▼

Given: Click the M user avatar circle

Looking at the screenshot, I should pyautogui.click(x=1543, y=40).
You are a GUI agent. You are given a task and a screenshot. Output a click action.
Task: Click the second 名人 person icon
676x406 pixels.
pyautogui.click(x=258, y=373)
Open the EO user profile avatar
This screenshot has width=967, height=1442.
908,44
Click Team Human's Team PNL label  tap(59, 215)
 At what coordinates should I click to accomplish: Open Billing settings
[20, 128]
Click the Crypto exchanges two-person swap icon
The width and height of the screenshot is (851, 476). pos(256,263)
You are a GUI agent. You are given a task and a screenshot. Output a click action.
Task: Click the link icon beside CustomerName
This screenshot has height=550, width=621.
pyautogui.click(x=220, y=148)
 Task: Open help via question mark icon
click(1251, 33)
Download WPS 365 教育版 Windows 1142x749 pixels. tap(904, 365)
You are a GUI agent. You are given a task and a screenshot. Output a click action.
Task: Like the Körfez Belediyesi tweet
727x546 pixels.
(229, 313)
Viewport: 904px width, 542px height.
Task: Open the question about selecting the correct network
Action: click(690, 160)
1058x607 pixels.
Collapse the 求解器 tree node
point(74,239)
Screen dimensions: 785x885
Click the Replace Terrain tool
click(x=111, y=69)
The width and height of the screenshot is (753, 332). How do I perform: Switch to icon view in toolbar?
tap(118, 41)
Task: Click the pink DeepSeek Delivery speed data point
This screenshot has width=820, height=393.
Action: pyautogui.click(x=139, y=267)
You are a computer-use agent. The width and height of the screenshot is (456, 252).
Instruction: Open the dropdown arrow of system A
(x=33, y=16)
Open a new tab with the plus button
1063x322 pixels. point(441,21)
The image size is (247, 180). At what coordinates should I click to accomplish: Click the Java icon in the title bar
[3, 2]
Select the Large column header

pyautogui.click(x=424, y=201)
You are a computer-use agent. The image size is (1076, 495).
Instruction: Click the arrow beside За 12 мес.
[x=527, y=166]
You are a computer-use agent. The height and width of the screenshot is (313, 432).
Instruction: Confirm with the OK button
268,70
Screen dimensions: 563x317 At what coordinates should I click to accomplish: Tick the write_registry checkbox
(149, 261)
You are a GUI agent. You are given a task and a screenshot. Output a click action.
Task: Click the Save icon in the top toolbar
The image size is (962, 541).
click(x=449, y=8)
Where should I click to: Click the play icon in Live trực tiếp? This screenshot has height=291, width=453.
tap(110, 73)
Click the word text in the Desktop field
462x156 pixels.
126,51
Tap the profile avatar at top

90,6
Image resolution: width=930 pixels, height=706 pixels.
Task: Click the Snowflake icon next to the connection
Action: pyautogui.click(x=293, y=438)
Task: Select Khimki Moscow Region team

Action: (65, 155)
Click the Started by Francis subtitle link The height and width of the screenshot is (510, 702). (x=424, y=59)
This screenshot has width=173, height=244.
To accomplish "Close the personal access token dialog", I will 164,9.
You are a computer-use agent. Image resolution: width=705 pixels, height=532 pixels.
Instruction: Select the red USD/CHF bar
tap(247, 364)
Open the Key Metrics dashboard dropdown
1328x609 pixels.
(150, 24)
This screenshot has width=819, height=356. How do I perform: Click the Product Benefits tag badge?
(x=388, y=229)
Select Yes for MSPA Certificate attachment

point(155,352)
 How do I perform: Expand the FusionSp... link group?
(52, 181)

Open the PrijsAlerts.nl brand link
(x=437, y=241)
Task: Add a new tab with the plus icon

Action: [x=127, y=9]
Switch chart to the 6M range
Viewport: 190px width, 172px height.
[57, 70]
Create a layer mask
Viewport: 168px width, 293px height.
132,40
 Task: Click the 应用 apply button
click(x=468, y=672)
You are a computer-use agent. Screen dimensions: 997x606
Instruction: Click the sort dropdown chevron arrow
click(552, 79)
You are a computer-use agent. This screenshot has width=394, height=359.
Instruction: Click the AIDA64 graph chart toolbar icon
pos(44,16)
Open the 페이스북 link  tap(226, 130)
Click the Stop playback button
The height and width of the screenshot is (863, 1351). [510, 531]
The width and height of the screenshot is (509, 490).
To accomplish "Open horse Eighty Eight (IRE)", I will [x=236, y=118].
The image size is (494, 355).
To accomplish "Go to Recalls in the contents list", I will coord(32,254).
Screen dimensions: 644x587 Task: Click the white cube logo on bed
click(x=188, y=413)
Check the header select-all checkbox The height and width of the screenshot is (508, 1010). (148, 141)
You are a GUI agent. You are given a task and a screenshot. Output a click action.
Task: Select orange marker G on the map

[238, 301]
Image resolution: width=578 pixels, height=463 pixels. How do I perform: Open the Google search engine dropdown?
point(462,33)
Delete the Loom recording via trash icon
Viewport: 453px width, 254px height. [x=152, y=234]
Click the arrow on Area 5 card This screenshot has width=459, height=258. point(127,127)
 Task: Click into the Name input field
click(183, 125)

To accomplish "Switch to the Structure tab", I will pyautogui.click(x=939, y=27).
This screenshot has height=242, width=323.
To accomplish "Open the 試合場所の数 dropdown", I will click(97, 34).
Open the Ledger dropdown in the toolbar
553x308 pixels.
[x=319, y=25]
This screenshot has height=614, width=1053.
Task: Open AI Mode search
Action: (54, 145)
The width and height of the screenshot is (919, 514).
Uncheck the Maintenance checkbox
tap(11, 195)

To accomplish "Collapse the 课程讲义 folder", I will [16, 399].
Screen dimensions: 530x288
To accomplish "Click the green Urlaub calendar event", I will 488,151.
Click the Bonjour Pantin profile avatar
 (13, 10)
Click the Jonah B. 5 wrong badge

▲

What the task requires: Count the lines in the material above that contain the word "Collapse", matching case exactly. Reply with the number alone.

Output of the task: 2